No more bluff, my city has to be tough,
We want fountains, trains, and all kinda of animals.​
The subtitled translation for that line is "_And topnotch stuff as a general rule_" but it's easy to see the English translated is (at times) with, well, actually it's not translated, they've made up a new rhyme that has nothing to do with the Icelandic, so I don't think I can believe this.

Another Icelander (hi sindri) suggested "which makes sense", but I wanted to look into the literal structure of the phrase, what do these words mean independently? (Like, what function is *að *carrying out? / Is *vit* a noun or a verb? /* er í* just baffles me). Can anyone use this in 2/3 more example sentences so I can better understand it.

*The subtitles translate *hlý* as cool, but its literal meaning is warm. Is this referring to temperature? Or is it like we use "cool" in English to mean, _very good_?

Thanks

Alex


----------



## Silver_Biscuit

I think maybe *hlýr* means warm in the sense of being *friendly*, which has been rendered *cuddly* in the translation. I think *flott* is the word that's been translated as *cool*. 
But I was similarly baffled by 'sem að vit er í'. Maybe 'as far as there is wit in it', or 'as far as it is feasible/advisable'?


----------



## sindridah

Ok the most simple answer is, Lets say that i wanted a new car and i would want a very nice and fast car but not some old crap car then i would say "Mig langar í bíl sem að vit er í" I want some real stuff = Mig langar í eitthvað sem að vit er í, I think it's almost impossible to give an direct English translation.

But my personal best translation would be sem að vit er í = Something with much knowledge/cleverness in it

It is used as a metaphor in Icelandic to let that person know that you want a real product(?) wich could be a new car or a new nike or a new computer and so on...

I hope i make sense!


----------



## Alxmrphi

Hey Sindri,

It does make sense, but it's still quite confusing. I'm trying to think of the best way to express what it is and what it's not through examples rather than explanations (always clearer).
Can you give a sentence that someone might say when they want / need something, then something that _*is*_ sem að vit er í, and then something which is *not*?

Like maybe:

_Ég vil að lesa spennandi bók, (bók) sem að vit er í_.
(action novel = yes) ................ (newspaper = no)

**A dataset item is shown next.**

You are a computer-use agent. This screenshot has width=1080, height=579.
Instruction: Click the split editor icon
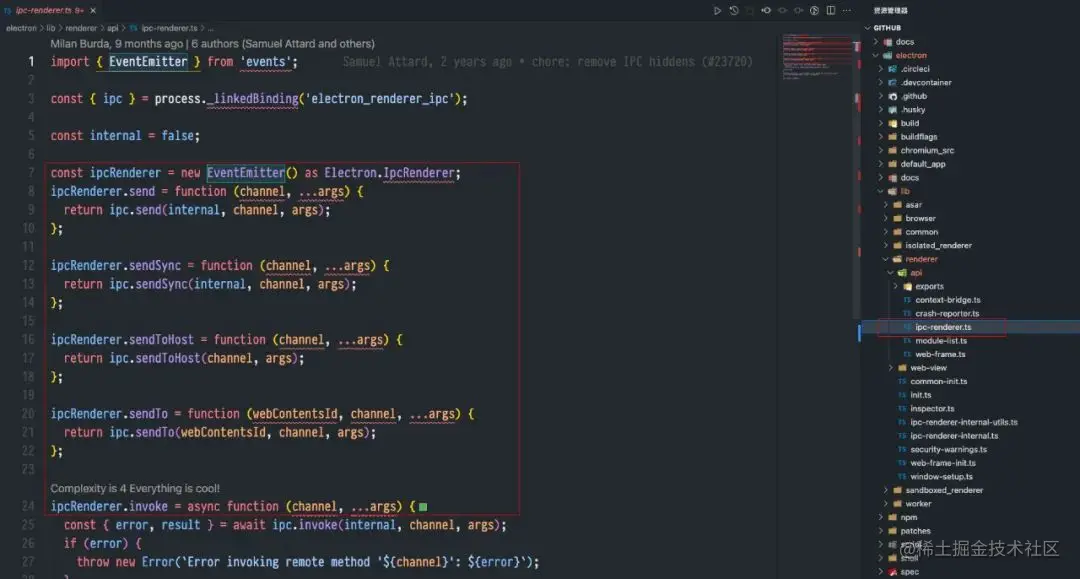click(x=831, y=10)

Does that make sense? Could you give a few examples like that, just so it's easier to see exactly what it means.


----------



## sindridah

It's not so complicated as you think it is.

Ég vill fá orðabók sem að vit er í = i want a dictionary wich is very good / i want a dictionary wich has intelligence?? ( metaphor )

If you walk to a store in Iceland you can just choose wich lexis you wanna use, Lets say you wanted to buy a new laptop. You walk to the clerk with the intentions to let him know that you want a really good laptop, You say:

1. Ég vill fá einhverja almennilega ferðatölvu sem að vit er í

2. Ég vill fá einhverja mjög góða fartölvu

These two sentences has the exact same meaning.

Maður með gott "_vit_" is a man with a very good intelligence wich means something positive and good right?

So you want also something that you buy to be similar.

Maybe English example could be : I want some wicked laptop computer?

Where are the other Icelanders to help me out!!


----------



## Alxmrphi

Hey again...
Thanks for your explanation it's getting a bit clearer.

2 things about English though, you use the adjective intelligent with people, it's not a case of having _*an*_ intelligence (it's one of those adjectives where you don't use the _óákveðinn greinir_. You would say instead, _is intelligent_.....

Also, wicked = very cool

I wouldn't use_ wicked_ to describe a laptop unless it was informal and you wanted to say it was cool (like this laptop)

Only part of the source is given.